I could probably have framed this post as an “Ask Uncle Colin”, but it feels somehow different, so I’m going to do it as a Monday post. My blog, my rules.

On Twitter, @sharanjit asked:

I had a point in my education where maths went from being easy to suddenly being hard (University). Did you have that? When? Did you keep going? How?

My response ((I have lightly edited the twitter thread)):

I got it in my second year Algebra and Analysis exam, where I had an “… I think I can spell some of those words?” moment with the first few questions. I got through that exam by finding a few things I could do and going all out on exam technique.

In terms of how I got past the confidence knock, I had an academically poor year in France the following year, and came back with an attitude of “I’m much better than I’ve shown recently” and gave myself a colossal kick in the pants.

I figured out the things that interested me and specialised in those for my final year — I had been coasting a bit up until then and I knuckled down and knocked everything out of the park first semester back.

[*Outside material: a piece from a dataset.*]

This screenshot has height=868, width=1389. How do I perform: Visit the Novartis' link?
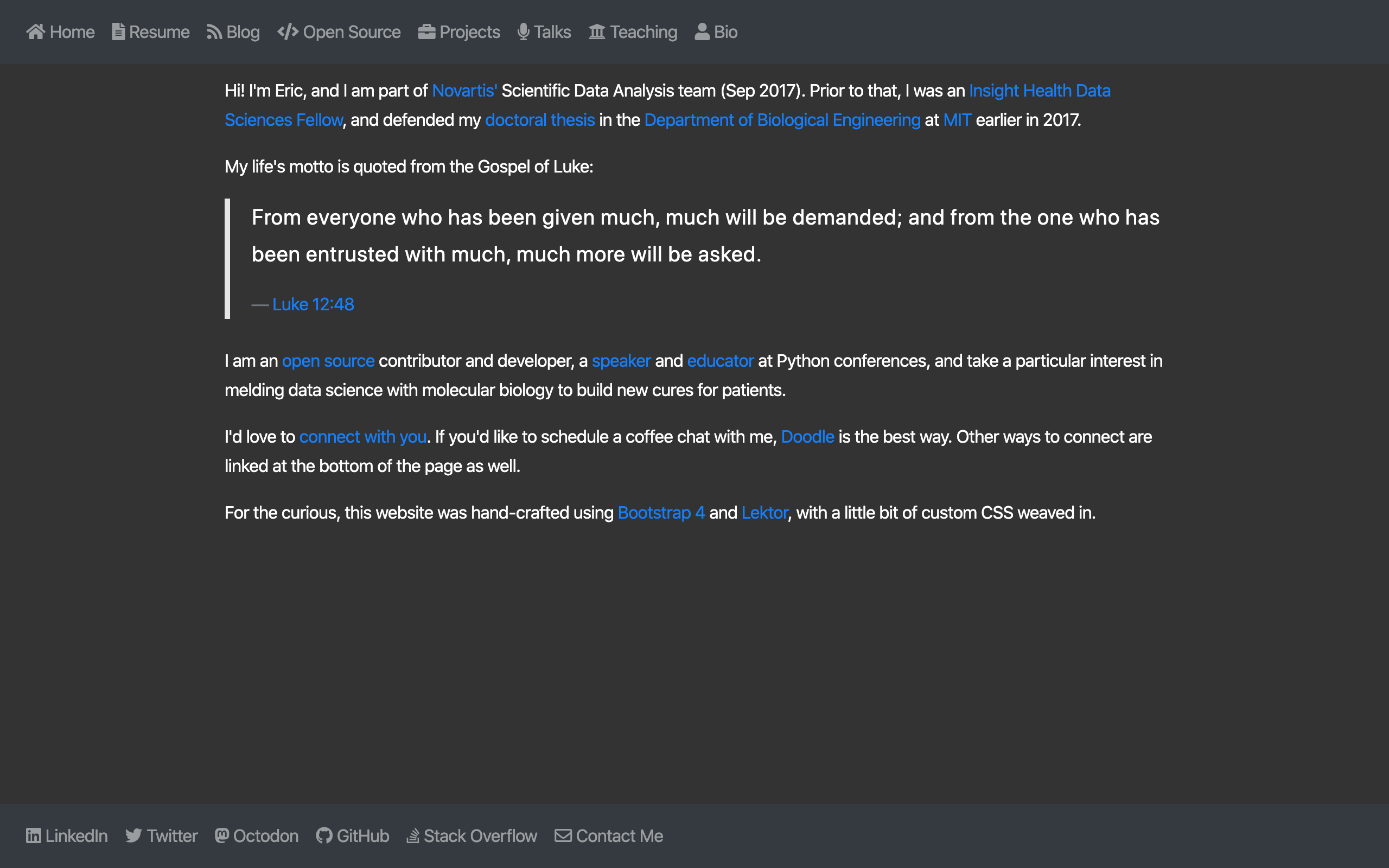pyautogui.click(x=464, y=91)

My big take-away was that maths isn’t a line, it’s a tree. Maybe if you’re Gauss, you can climb every branch. Picking the branches that looked interesting was the key for me. ((At this point, I’m wondering if I’ve broken the record for the number of mixed metaphors in a twitter thread. ))

A follow-up question from @StephenPWooton:

What were your exam techniques which saw you through?

I wrote a book about that!

It was more than 20 years ago, so I’m not sure of the exact details, but I remember reading through the questions and saying “these ones look more familiar topics than the others, I’ll start with those”

Once I had a couple of questions under my belt, it jogged my memory on a few definitions/proofs I could write down after a fashion and pick up odd marks here and there.

Probably more than anything, I realised that panicking wasn’t going to help me and I needed to calm down, breathe properly and find something I could do.

Years later, I found a quote that said “set aside your fears and make a small, imperfect start”, which pretty much encapsulates what I did.